■ **Data for this task**:
* * * * * * * * *

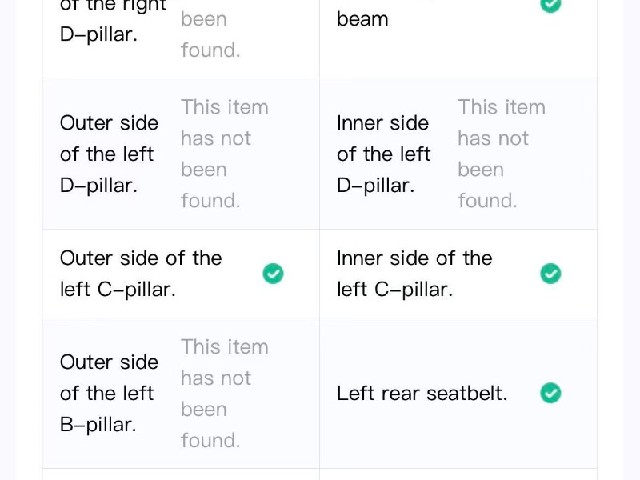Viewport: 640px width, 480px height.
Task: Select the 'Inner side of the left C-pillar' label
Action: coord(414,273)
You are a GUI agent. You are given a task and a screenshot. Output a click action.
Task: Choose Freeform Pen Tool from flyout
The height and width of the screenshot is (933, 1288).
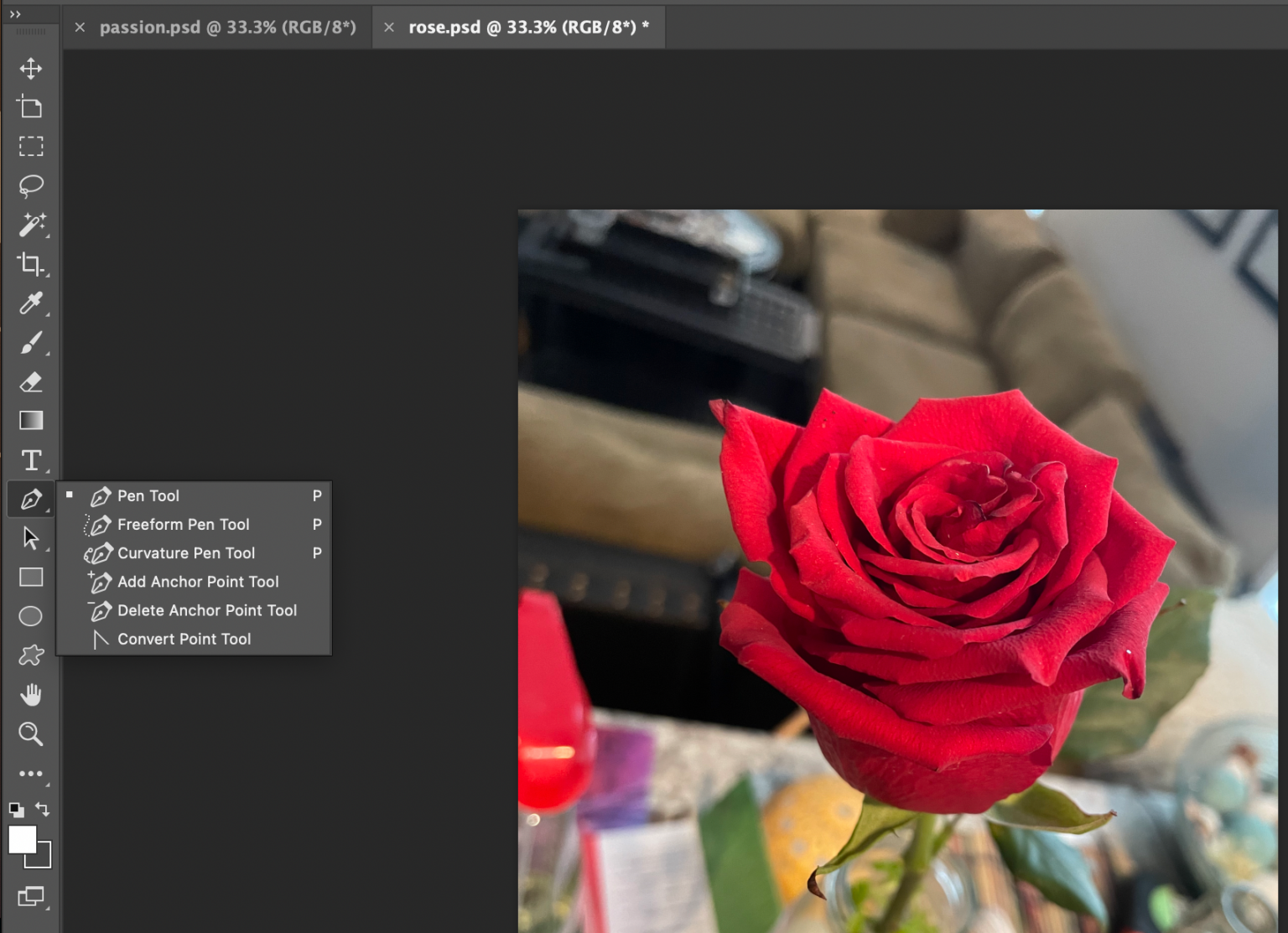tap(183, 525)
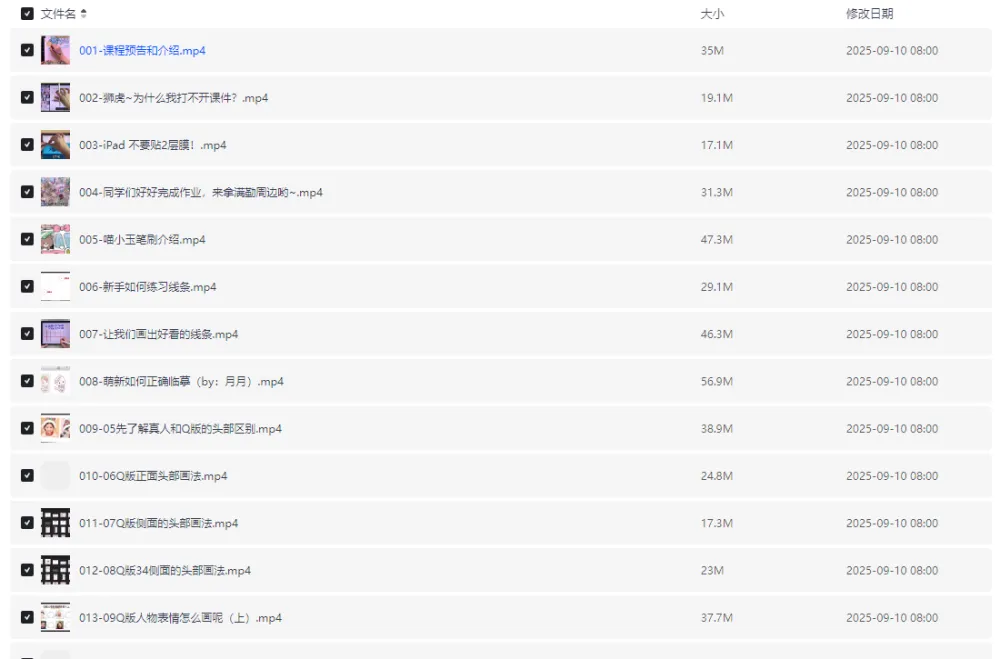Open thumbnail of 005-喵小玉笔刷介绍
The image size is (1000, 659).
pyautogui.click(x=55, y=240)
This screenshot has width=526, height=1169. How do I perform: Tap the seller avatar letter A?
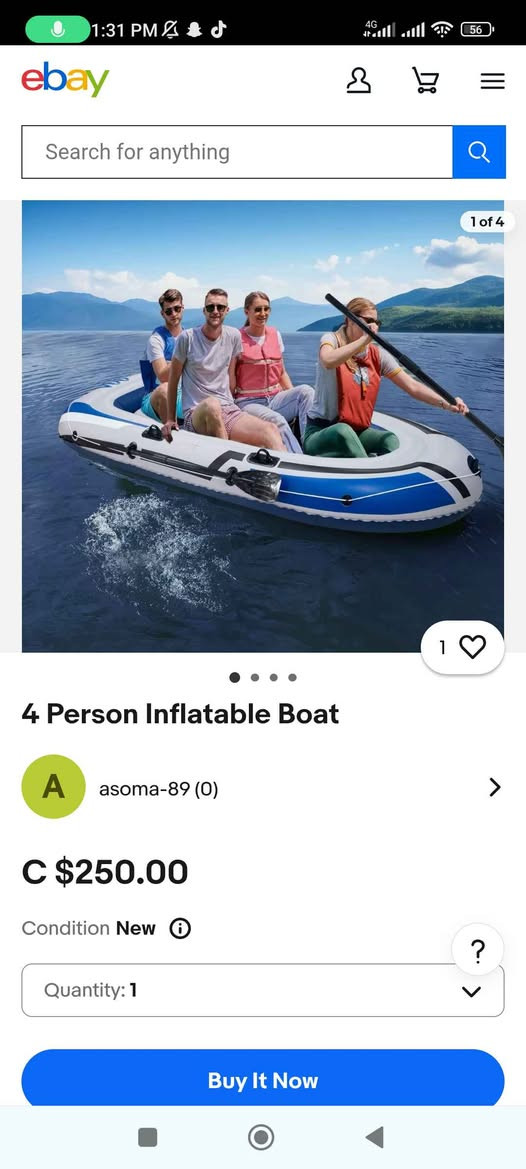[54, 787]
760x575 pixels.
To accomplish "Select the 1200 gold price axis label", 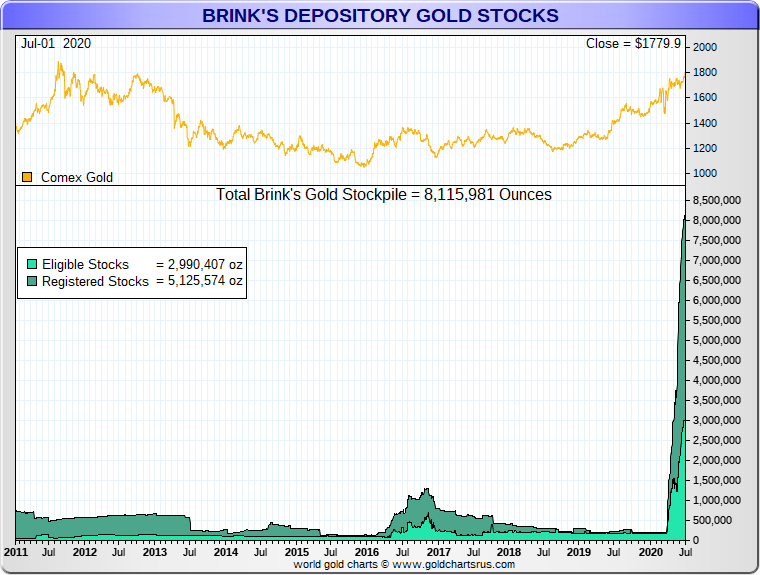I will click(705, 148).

* * * * * * * * *

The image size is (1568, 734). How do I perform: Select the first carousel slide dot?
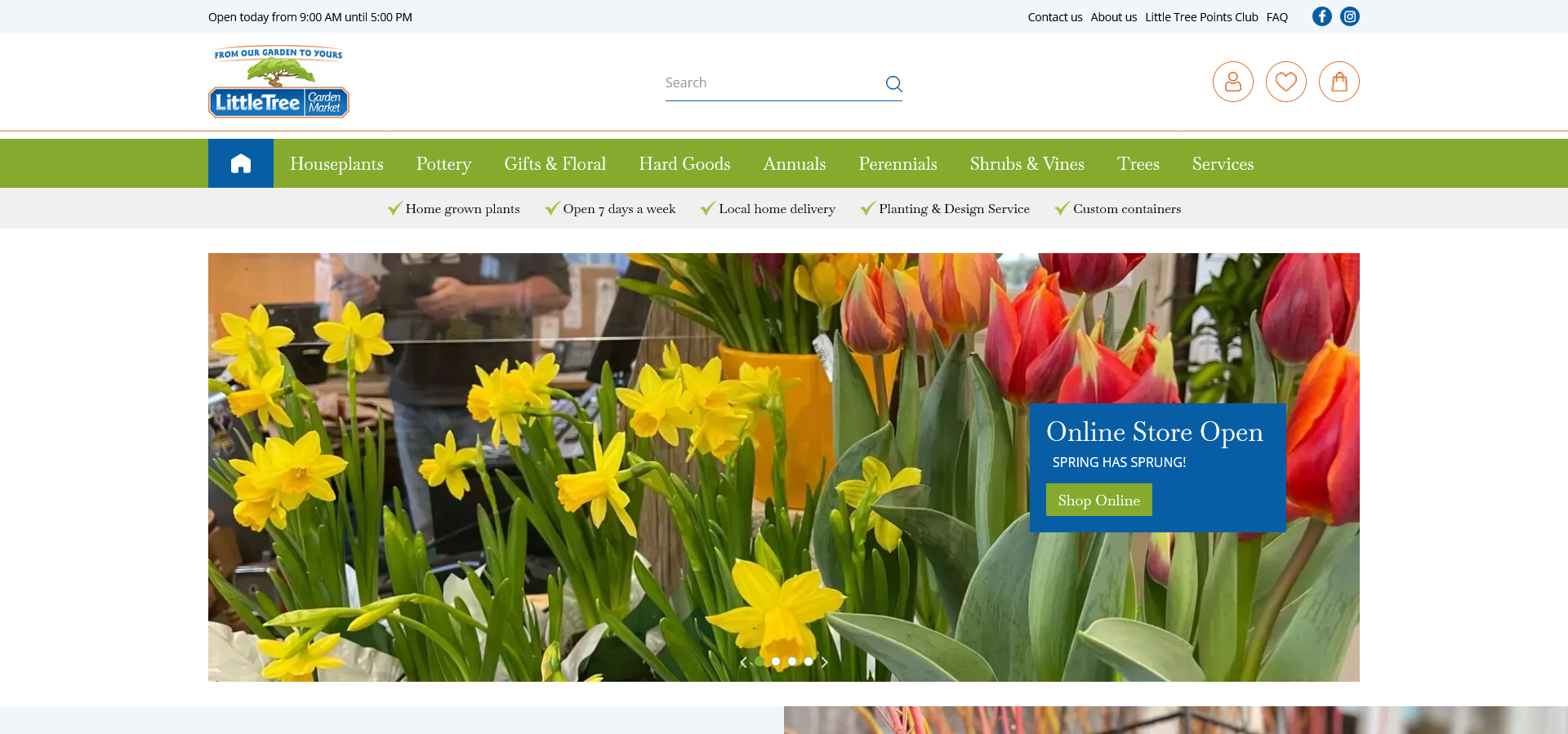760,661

* * * * * * * * *

■ **Task requirements**:
Only the lines above from the line containing "You are a GUI" through the line containing "Task: Choose Freeform Pen Tool from flyout" should be retyped, exactly and with both ends included.

■ **Response for this exercise**:
You are a GUI agent. You are given a task and a screenshot. Output a click action.
Task: Choose Freeform Pen Tool from flyout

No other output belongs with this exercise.